Simplification is necessary because it is a natural phenomenon that, over time and unchecked, what we do – or fail to do – will eventually fall into a state of chaos. If you look at any area of your life you will see this to be true.
Take for example the common problem of keeping your garage or basement in some kind of order. If you’re like me, your beautifully tidy garage will slowly start accumulating all kinds of items (old boxes, electrical goods that don’t work anymore, and things we have put there because we don’t want to store them anywhere else). And then, one day, you’ll notice how your once pristine garage is in need of a serious clean up. How did this happen so quickly, you wonder?
The reality is that over time, if left unchecked, all “systems” will fall into a state of disorganisation. But why?
The science of systems theory, and more specifically an area of study called Cybernetics, provides us with the answer. According to the science, all systems will adjust, over time, to deal with their changing environment. These are called “open” systems because they are designed to operate or change how they work, depending on what is going on – they are open to adjustment.
The trouble with open systems is that while they adjust themselves to account for local one-off changes, (“I’ll just leave the broken hedge trimmer in the garage here and deal with it later”), it is these exceptions that, added together, produce a cumulative effect that is greater than the sum of each minor individual exception. Soon enough, the broken hedge trimmer is accompanied by the empty box from the new trimmer that you have just bought. And so on.
This explains why, every once and a while, we need to look at the various aspects of our lives or systems and put them through the process of simplification. Fundamentally, this involves looking at the purpose of the system (in the case of a garage, it’s perhaps to store items of value that we shall use in the future), honestly appraise where we are now, and eliminate or reduce those elements that do not serve their purpose anymore. It’s getting back to basics.
The reasoning we have followed in the maintenance of our garage can also be applied to every other aspect of your life. In your work life, for example, is it time to take a review of how you work, who you interact with, and how you spend your hours at work? You may notice that you have adopted patterns that, while once useful or relevant, may no longer be appropriate. Take a step back, ask the hard questions, simplify, and get back to the basics of what is truly important.
In most jobs you will notice that there are at most one or two things that are at the core of what you do. Get these consistently right, and you’ll be doing a good job. In management theory, these items are called Critical Success Factors (CSF’s), because by respecting these few things, you will greatly influence your ability to succeed. What are your CSF’s? Write them down.
I was once involved in a project where we separately asked the CEO and each of the 10 or so people who directly reported to him to write down what they believed to be the CSF’s for their job and also for their organisation as a whole. The results were shocking – for some it was excellence in marketing, for others it was a focus on engineering or production, and for yet another director it was superb cost management. Talk about everybody on the team looking towards the same goal post!

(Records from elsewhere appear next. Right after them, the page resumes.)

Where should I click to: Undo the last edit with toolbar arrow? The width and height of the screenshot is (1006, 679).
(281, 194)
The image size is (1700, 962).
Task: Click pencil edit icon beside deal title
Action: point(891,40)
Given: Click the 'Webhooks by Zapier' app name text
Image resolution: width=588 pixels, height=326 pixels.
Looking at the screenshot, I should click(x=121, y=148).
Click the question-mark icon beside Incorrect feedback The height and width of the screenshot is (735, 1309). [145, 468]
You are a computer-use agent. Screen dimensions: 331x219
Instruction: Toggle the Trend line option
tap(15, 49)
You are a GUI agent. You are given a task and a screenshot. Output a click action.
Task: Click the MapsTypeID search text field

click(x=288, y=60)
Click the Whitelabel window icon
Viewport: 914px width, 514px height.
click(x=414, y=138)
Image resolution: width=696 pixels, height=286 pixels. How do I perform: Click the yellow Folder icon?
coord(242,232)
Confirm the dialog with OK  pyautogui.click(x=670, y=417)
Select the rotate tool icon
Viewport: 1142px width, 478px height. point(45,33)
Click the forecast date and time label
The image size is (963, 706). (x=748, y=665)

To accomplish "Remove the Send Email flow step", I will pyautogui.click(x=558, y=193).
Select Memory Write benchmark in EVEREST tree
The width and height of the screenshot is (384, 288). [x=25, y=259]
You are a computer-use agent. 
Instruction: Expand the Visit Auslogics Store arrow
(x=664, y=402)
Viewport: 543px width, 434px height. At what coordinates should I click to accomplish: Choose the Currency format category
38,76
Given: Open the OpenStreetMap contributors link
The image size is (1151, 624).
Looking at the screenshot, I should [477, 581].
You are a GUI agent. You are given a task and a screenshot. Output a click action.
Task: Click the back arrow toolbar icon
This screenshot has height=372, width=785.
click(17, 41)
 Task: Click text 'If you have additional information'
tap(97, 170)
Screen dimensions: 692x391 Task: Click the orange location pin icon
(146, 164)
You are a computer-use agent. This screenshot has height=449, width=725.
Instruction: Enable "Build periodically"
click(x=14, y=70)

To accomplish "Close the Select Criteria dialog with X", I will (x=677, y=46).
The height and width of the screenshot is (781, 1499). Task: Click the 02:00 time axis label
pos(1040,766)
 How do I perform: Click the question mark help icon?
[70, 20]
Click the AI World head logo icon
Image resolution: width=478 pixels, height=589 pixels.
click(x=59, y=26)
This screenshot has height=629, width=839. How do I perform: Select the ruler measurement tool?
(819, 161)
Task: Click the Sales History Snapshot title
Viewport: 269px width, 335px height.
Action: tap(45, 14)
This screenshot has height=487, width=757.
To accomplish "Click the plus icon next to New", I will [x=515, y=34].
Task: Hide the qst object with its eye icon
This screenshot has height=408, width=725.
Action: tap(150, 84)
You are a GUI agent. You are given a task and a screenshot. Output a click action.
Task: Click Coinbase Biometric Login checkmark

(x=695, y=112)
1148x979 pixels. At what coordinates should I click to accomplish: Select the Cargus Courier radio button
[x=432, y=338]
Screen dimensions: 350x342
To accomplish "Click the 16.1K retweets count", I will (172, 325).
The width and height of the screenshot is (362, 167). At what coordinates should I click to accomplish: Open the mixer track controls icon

According to author Brian Tracy, the very best way to identify your CSF’s is to imagine that you had an unexpected phone call and in 2 hours time, you’ll be going out of town for a month. Now, where would you put your attention? You’ll notice that your efforts will be directed at those things that truly matter and likely at things that will have an enduring and significant impact. It’s a great exercise to help you become a master of simplification.
When you start looking, you’ll see that every dimension of your life – your work, your hobbies, your money, your relationships, and your lifestyle – can be simplified. Beneath the complexity of life lie deeper and deeper layers of simplicity.